Atividade do comércio inicia 2012 em queda

Segmentos de veículos, motos e peças puxaram o recuo da atividade do comércio no primeiro mês do ano. Chuvas também atrapalharam o segmento de tecidos, vestuário, calçados e acessórios.

De acordo com o Indicador Serasa Experian de Atividade do Comércio, o movimento dos consumidores nas lojas em todo o país recuou 1,6% no primeiro mês do ano, já descontadas as influências sazonais. Foi o primeiro recuo mensal deste indicador após três meses consecutivos de variações positivas.

O segmento de veículos, motos e peças, com queda de 2,9% no movimento dos consumidores nas lojas especializadas, foi o ramo do varejo que puxou o recuo do indicador em janeiro/12. Também a redução da procura de 1,7% no segmento de tecidos, vestuário, calçados e acessórios pesou na determinação de uma taxa negativa para o crescimento do varejo neste primeiro mês do ano.

Segundo os economistas da Serasa Experian, a entrada, agora em definitivo, do IPI mais elevado para os carros importados impactou o fluxo dos consumidores nas lojas do ramo no mês de janeiro de 2012. Além disto, as fortes chuvas, especialmente no centro-sul do país, atrapalharam o movimento dos consumidores nas lojas de tecidos, vestuário, calçados e acessórios, levando este segmento do varejo a antecipar a liquidação de verão neste ano, o que normalmente acontece somente após o carnaval.

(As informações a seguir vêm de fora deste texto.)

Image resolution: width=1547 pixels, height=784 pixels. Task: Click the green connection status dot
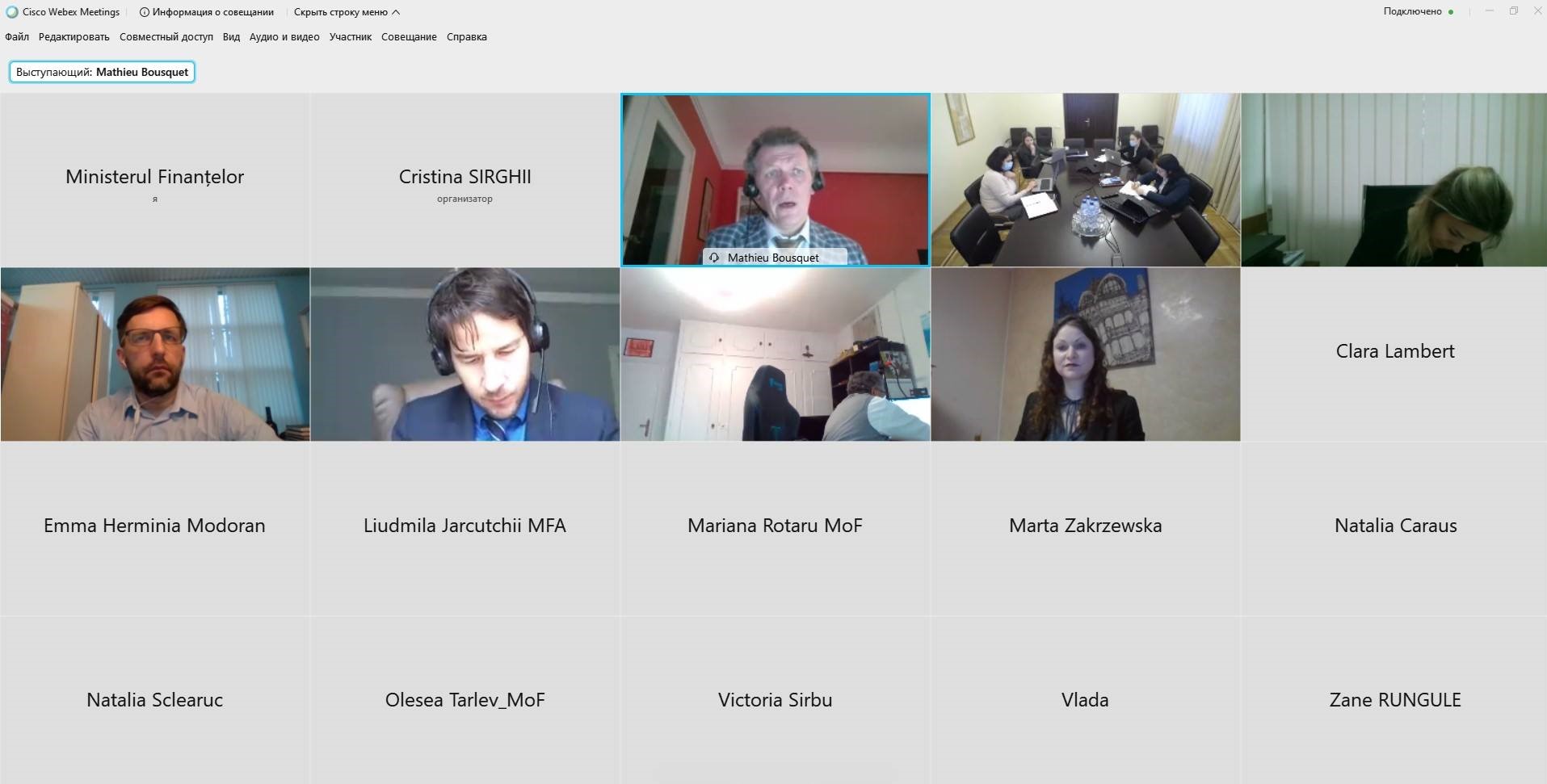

Na comparação com o mesmo mês do ano passado, janeiro de 2012 registrou alta de 6,4% atividade varejista nacional, prosseguindo no processo de desaceleração das taxas de crescimento anuais, fato que vem ocorrendo desde o final do primeiro semestre do ano passado. Este resultado sinaliza que, em 2012, dificilmente a atividade varejista irá superar o crescimento de 8,7% verificado no acumulado do ano de 2011, observam os economistas da Serasa Experian.

Metodologia do Indicador Serasa Experian de Atividade do Comércio

O Indicador Serasa Experian de Atividade do Comércio é construído, exclusivamente, pelo volume de consultas mensais realizadas por estabelecimentos comerciais à base de dados da Serasa Experian. As consultas (nas formas de taxas de crescimentos) são tratadas estatisticamente pelo método das médias aparadas com corte de 20% nas extremidades superiores e inferiores. Com as taxas de crescimento tratadas e ponderadas pelo volume de consultas de cada empresa comercial é construída a série do indicador. A amostra é composta de cerca de 6.000 empresas comerciais e o indicador, com início em janeiro de 2000, é segmentado em seis ramos de atividade comercial.